Earlier, the World Bank forecast Pakistan’s economic growth to slow further to 2pc during the current year — down by two percentage points from its June 2022 estimate — because of the devastating floods and slowdown in global growth rate. The World Bank’s forecast also points to a “sharp, long-lasting slowdown” with global growth pegged at 1.7pc this year, compared to 3pc it predicted in June, said the bank’s latest Global Economic Prospects report.

It said that global growth was slowing sharply in the face of elevated inflation, higher interest rates, reduced investment, and disruptions caused by Russia’s invasion of Ukraine. It said Pakistan’s economic output was not only declining itself but also bringing down the regional growth rate. It forecast Pakistan’s GDP growth rate to improve to 3.2pc in 2024, but that too would be lower than the earlier estimate of 4.2pc. “Policy uncertainty further complicates the economic outlook” of Pakistan, in addition to flood damages and the resultant increase in poverty, the bank said, explaining that an already precarious economic situation in Pakistan, with low foreign exchange reserves and large fiscal and current account deficits, was exacerbated in August last year by severe flooding, which cost many lives.

“Recovery and reconstruction needs are expected to be 1.6 times the FY2022-23 national development budget,” it said, adding that the flooding is likely to seriously damage agricultural production — which accounts for 23pc of GDP and 37pc of employment — disrupting the current and upcoming planting seasons and pushing 5.8 million at 9m people into poverty. Pakistan, with low foreign exchange reserves and rising sovereign risk, saw its currency depreciate by 14pc between June and December and its country risk premium rise by 15 percentage points over the same period, it noted.

Pakistan faces challenging economic conditions, including the repercussions of the recent flooding and continued policy and political uncertainty. As the country implements policy measures to stabilise macroeconomic conditions, inflationary pressures dissipate, and rebuilding begins following the floods, and growth is expected to pick up to 3.2pc in FY2023-24 — still below previous projections. Food prices have risen rapidly in South Asia, especially in Pakistan and Sri Lanka, increasing the incidence of food insecurity in the region.

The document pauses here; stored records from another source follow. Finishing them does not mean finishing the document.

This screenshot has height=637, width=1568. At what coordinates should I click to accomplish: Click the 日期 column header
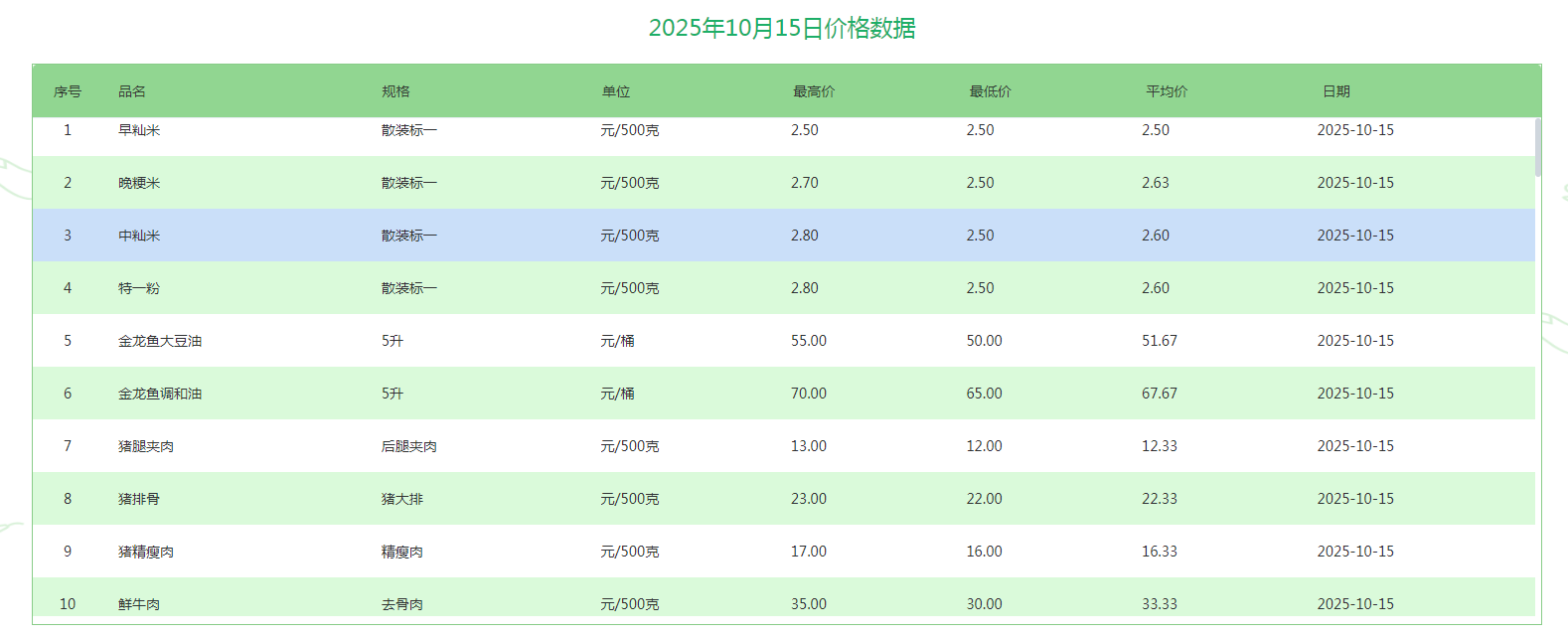tap(1336, 91)
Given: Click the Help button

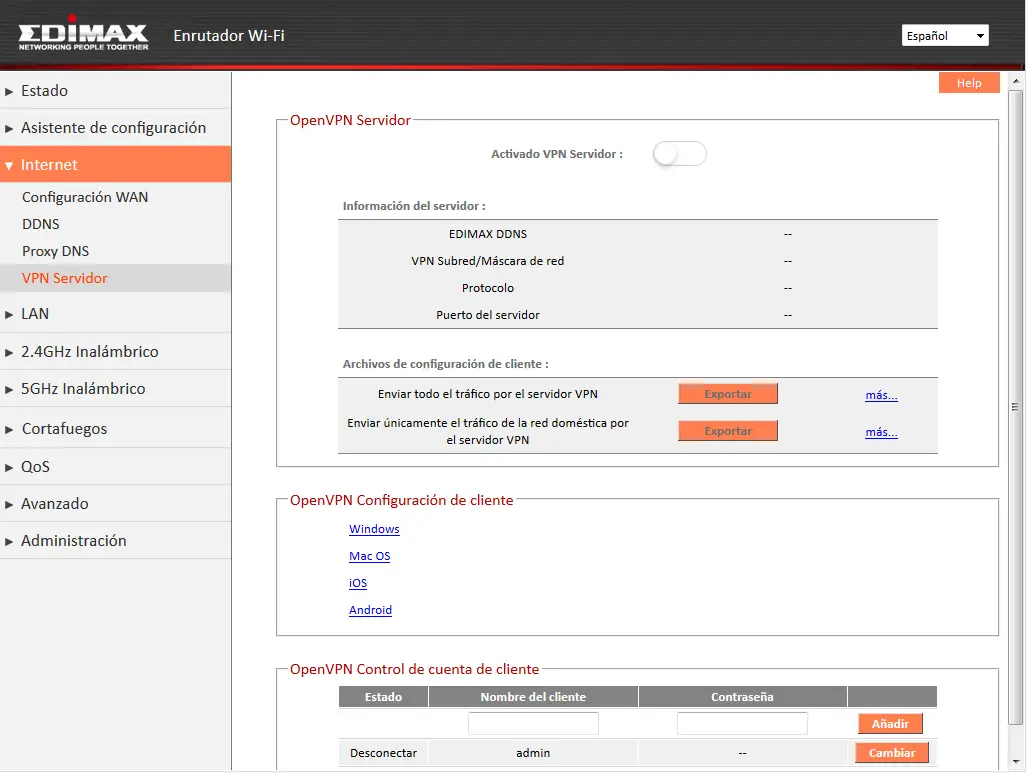Looking at the screenshot, I should [969, 83].
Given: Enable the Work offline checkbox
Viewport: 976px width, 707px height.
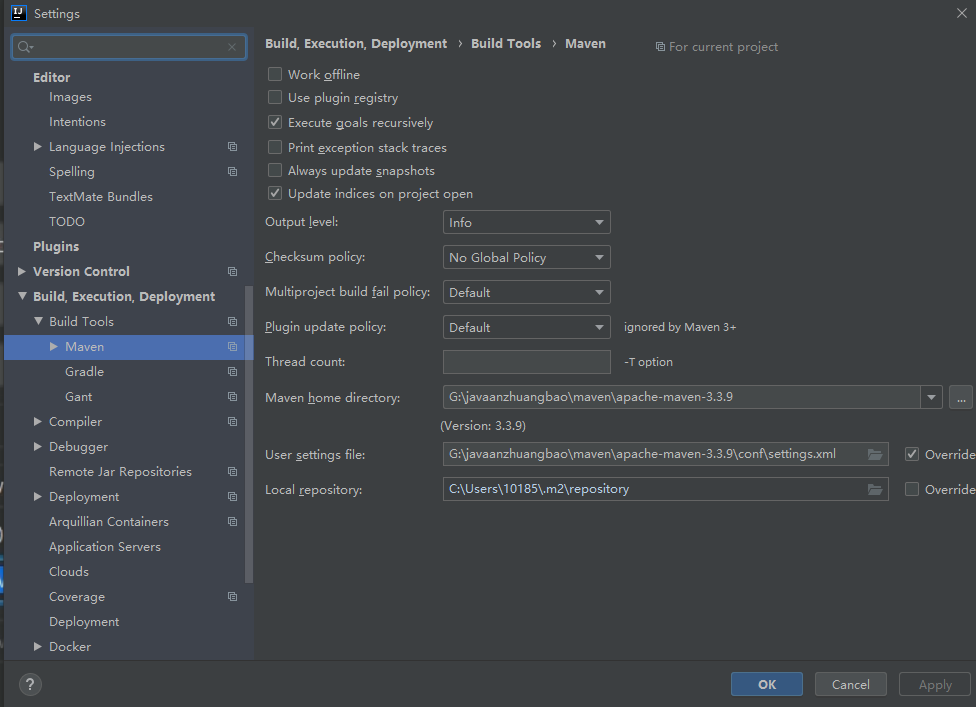Looking at the screenshot, I should click(x=275, y=75).
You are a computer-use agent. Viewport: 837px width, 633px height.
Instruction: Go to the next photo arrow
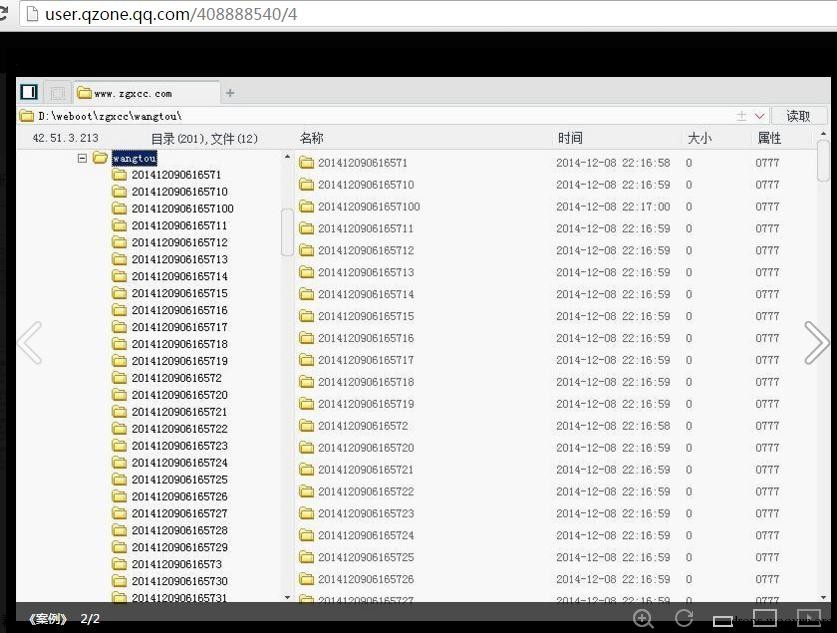point(817,343)
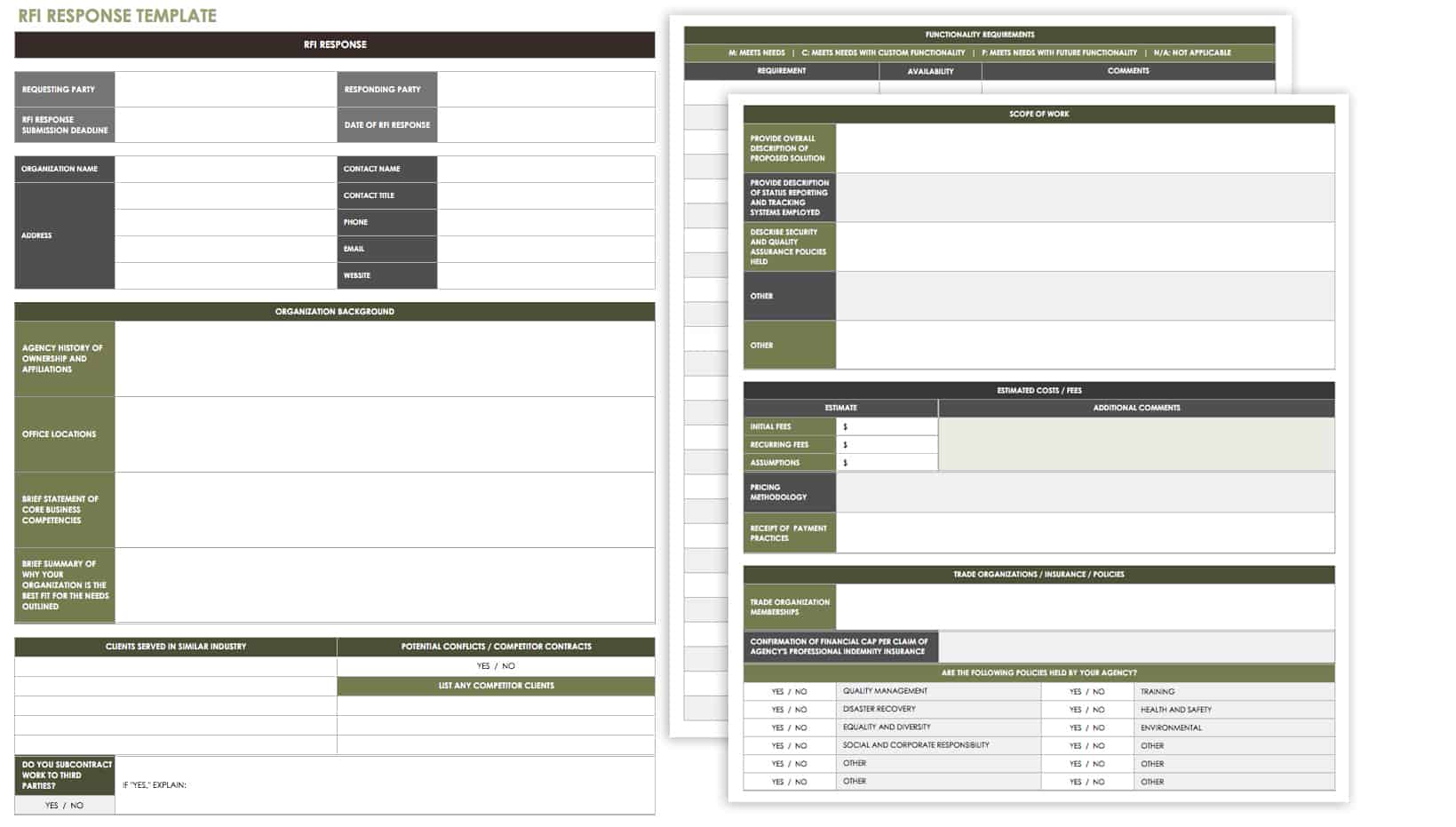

Export bans on food, also increasingly prevalent, could have unintended consequences and exacerbate increases in global food prices. Afghanistan, Bangladesh, India, and Pakistan implemented export restrictions on food in 2022, including rice, wheat and sugar. In some economies, the World Bank report noted, the deterioration in economic conditions has led to a substantial rise in poverty (Afghanistan, Pakistan, Sri Lanka). Many households are consuming less nutritious food, and rolling electricity blackouts have become common as fuel has been rationed.

The combination of limited foreign exchange buffers and widening external current account deficits encouraged several countries (including Bangladesh and Pakistan) to approach the International Monetary Fund to help bolster foreign exchange reserves and mitigate external financing pressures. In parallel, governments have tightened fiscal policies and, in some cases, imposed import controls and food export bans.

Fitch Solutions has projected Pakistan’s economic growth to contract by 0.3pc in the current fiscal year 2023 after the government allowed the local currency to devalue. The global research house believes that the rupee will continue to devalue, particularly with Pakistan’s balance of payments position likely to remain weak for several more months. “That being said, there remains a considerable amount of uncertainty at this juncture. For example, it is difficult to gauge the extent to which the latest devaluation has caused investor sentiment to further sour,” the report added.

As the balance of payment will be the biggest issue on the international front, high prices would badly affect the common people in the country.